Monday 15 August 2011

The Dante Club by Matthew Pearl - Book Review

Title: The Dante Club
Author: Matthew Pearl
Publisher: Ballantine Books
Publication Date: 2006 (2003)
Pages: 430
Format: Paperback
Genre: Thriller
Source: Won in a Giveaway




Words can bleed.

In 1865 Boston, the literary geniuses of the Dante Club—poets and Harvard professors Henry Wadsworth Longfellow, Dr. Oliver Wendell Holmes, and James Russell Lowell, along with publisher J. T. Fields—are finishing America’s first translation of The Divine Comedy and preparing to unveil Dante’s remarkable visions to the New World.
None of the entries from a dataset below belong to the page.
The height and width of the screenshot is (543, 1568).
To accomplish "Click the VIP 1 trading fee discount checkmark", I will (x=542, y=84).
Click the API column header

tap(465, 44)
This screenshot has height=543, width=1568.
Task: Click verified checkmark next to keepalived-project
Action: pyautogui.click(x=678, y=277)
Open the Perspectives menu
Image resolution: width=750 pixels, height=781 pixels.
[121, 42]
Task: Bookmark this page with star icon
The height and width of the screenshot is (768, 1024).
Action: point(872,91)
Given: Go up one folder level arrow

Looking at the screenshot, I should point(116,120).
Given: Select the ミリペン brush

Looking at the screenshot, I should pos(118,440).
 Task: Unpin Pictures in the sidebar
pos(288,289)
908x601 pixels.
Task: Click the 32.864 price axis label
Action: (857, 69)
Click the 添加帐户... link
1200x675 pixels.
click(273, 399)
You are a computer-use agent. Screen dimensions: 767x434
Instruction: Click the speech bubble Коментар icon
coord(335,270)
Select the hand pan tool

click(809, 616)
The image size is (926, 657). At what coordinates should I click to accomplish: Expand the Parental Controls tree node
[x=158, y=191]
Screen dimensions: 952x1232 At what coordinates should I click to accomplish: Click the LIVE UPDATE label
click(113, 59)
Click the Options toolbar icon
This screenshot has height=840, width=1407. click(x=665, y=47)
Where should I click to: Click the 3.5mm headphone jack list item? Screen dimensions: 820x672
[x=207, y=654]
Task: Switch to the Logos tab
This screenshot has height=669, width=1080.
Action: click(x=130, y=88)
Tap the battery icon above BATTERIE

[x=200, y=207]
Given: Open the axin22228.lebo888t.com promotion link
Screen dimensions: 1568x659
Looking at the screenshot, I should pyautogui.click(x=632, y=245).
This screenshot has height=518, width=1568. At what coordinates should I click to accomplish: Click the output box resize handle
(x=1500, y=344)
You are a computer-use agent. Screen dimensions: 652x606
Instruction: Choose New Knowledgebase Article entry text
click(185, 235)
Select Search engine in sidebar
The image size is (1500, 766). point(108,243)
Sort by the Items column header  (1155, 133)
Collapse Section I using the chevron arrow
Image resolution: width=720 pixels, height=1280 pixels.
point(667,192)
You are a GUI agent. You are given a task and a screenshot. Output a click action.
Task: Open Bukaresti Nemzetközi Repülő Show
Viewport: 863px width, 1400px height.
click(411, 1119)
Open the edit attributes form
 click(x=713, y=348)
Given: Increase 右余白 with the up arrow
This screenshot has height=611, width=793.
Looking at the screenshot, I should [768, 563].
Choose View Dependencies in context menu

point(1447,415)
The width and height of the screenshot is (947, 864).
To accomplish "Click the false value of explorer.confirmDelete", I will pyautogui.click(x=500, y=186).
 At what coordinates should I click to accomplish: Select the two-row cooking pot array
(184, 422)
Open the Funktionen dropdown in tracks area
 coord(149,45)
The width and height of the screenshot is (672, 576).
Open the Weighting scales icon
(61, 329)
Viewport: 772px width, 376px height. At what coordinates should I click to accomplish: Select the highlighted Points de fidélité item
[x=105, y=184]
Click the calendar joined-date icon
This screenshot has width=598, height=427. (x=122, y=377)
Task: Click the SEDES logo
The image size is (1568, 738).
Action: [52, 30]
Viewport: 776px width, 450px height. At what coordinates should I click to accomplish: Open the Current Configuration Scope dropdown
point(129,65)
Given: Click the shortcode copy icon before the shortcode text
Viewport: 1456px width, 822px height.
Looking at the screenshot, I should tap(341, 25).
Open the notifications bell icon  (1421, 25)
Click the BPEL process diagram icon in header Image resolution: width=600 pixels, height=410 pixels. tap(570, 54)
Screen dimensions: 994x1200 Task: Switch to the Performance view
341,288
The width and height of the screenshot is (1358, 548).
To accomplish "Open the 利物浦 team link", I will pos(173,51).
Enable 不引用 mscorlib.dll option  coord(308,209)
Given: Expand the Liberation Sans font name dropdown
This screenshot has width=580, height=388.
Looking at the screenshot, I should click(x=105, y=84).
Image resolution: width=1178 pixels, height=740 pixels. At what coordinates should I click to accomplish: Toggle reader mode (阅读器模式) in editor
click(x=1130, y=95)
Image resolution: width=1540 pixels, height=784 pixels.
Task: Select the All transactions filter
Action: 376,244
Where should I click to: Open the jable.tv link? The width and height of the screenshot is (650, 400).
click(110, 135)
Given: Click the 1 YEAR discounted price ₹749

The powerful Boston Brahmins at Harvard College are fighting to keep Dante in obscurity, believing that the infiltration of foreign superstitions into American minds will prove as corrupting as the immigrants arriving at Boston Harbor.


The members of the Dante Club fight to keep a sacred literary cause alive, but their plans fall apart when a series of murders erupts through Boston and Cambridge. Only this small group of scholars realizes that the gruesome killings are modeled on the descriptions of Hell’s punishments from Dante’s Inferno. With the lives of the Boston elite and Dante’s literary future in America at stake, the Dante Club members must find the killer before the authorities discover their secret.


Dr. Oliver Wendell Holmes and an outcast police officer named Nicholas Rey, the first black member of the Boston police department, must place their careers on the line to end the terror. Together, they discover that the source of the murders lies closer to home than they ever could have imagined.
(Goodreads Synopsis)



I am not usually a big thriller reader, but the title of this one sparked my interest because I love Dante's writings.

The opening was a little slow, but by the time I was a quarter through, I was hooked. The idea of murders based on Dante's Inferno works well and offers many opportunities for both grisly scenes and secret codes that will eventually lead to the killer.

I loved how many of the characters were real-life figures, lending an air of believability to a story that might otherwise have seemed a little far-fetched. The men of the Dante Club are all uniquely presented and well-rounded characters and the plot flows seamlessly.

For me, the best aspect of this novel was that I never anticipated who the killer was ahead of the reveal. Several times I thought I had the answer only to be proven wrong a few chapters later. The red herrings worked really well in hiding the truth and the killer's identity came as a complete surprise to me. Once that big moment was over, I did find the tail end of the book a bit more predictable; but by then I was fully invested in the story and characters and so it didn't matter.

One for fans of well-plotted thrillers or those who like a literary mystery.